Llama Stack Integration Tests

We use pytest for parameterizing and running tests. You can see all options with:

cd tests/integration

# this will show a long list of options, look for "Custom options:"
pytest --help

Here are the most important options:

  • --stack-config: specify the stack config to use. You have four ways to point to a stack:
    • server:<config> - automatically start a server with the given config (e.g., server:fireworks). This provides one-step testing by auto-starting the server if the port is available, or reusing an existing server if already running.
    • server:<config>:<port> - same as above but with a custom port (e.g., server:together:8322)
    • a URL which points to a Llama Stack distribution server
    • a template (e.g., starter) or a path to a run.yaml file
    • a comma-separated list of api=provider pairs, e.g. inference=fireworks,safety=llama-guard,agents=meta-reference. This is most useful for testing a single API surface.
  • --env: set environment variables, e.g. --env KEY=value. this is a utility option to set environment variables required by various providers.

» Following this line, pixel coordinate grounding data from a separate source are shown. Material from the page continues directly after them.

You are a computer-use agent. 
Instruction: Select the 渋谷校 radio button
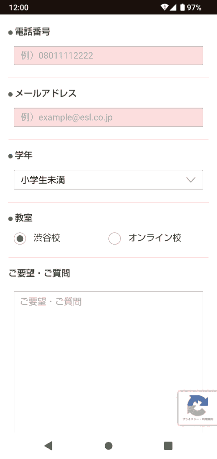(x=20, y=238)
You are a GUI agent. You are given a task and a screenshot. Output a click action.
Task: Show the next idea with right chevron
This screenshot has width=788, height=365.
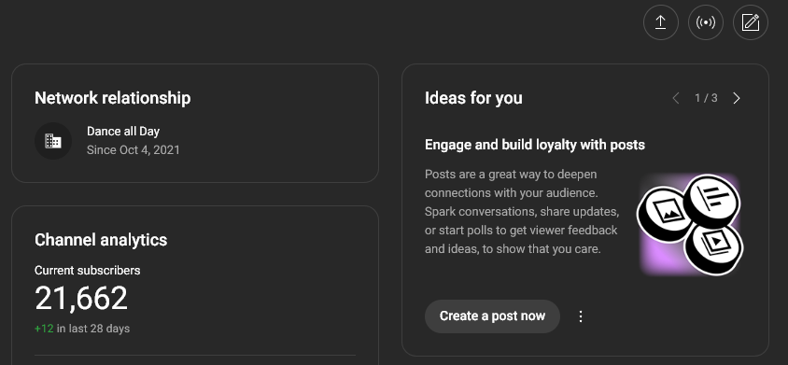coord(737,98)
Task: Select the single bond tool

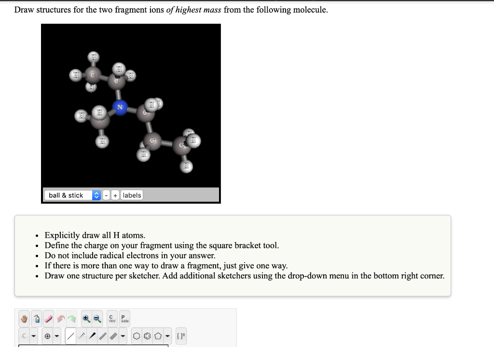Action: tap(70, 335)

Model parameters can be influenced by the following options:

  • --text-model: comma-separated list of text models.
  • --vision-model: comma-separated list of vision models.
  • --embedding-model: comma-separated list of embedding models.
  • --safety-shield: comma-separated list of safety shields.
  • --judge-model: comma-separated list of judge models.
  • --embedding-dimension: output dimensionality of the embedding model to use for testing. Default: 384

Each of these are comma-separated lists and can be used to generate multiple parameter combinations. Note that tests will be skipped if no model is specified.

Examples

Testing against a Server

Run all text inference tests by auto-starting a server with the fireworks config:

pytest -s -v tests/integration/inference/test_text_inference.py \
   --stack-config=server:fireworks \
   --text-model=meta-llama/Llama-3.1-8B-Instruct

Run tests with auto-server startup on a custom port:

pytest -s -v tests/integration/inference/ \
   --stack-config=server:together:8322 \
   --text-model=meta-llama/Llama-3.1-8B-Instruct

Run multiple test suites with auto-server (eliminates manual server management):

# Auto-start server and run all integration tests
export FIREWORKS_API_KEY=<your_key>

pytest -s -v tests/integration/inference/ tests/integration/safety/ tests/integration/agents/ \
   --stack-config=server:fireworks \
   --text-model=meta-llama/Llama-3.1-8B-Instruct

Testing with Library Client

Run all text inference tests with the starter distribution using the together provider:

ENABLE_TOGETHER=together pytest -s -v tests/integration/inference/test_text_inference.py \
   --stack-config=starter \
   --text-model=meta-llama/Llama-3.1-8B-Instruct

Run all text inference tests with the starter distribution using the together provider and meta-llama/Llama-3.1-8B-Instruct:

ENABLE_TOGETHER=together pytest -s -v tests/integration/inference/test_text_inference.py \
   --stack-config=starter \
   --text-model=meta-llama/Llama-3.1-8B-Instruct

Running all inference tests for a number of models using the together provider:

TEXT_MODELS=meta-llama/Llama-3.1-8B-Instruct,meta-llama/Llama-3.1-70B-Instruct
VISION_MODELS=meta-llama/Llama-3.2-11B-Vision-Instruct
EMBEDDING_MODELS=all-MiniLM-L6-v2
ENABLE_TOGETHER=together
export TOGETHER_API_KEY=<together_api_key>

pytest -s -v tests/integration/inference/ \
   --stack-config=together \
   --text-model=$TEXT_MODELS \
   --vision-model=$VISION_MODELS \
   --embedding-model=$EMBEDDING_MODELS

Same thing but instead of using the distribution, use an adhoc stack with just one provider (fireworks for inference):

export FIREWORKS_API_KEY=<fireworks_api_key>

pytest -s -v tests/integration/inference/ \
   --stack-config=inference=fireworks \
   --text-model=$TEXT_MODELS \
   --vision-model=$VISION_MODELS \
   --embedding-model=$EMBEDDING_MODELS

Running Vector IO tests for a number of embedding models:

EMBEDDING_MODELS=all-MiniLM-L6-v2

pytest -s -v tests/integration/vector_io/ \
   --stack-config=inference=sentence-transformers,vector_io=sqlite-vec \
   --embedding-model=$EMBEDDING_MODELS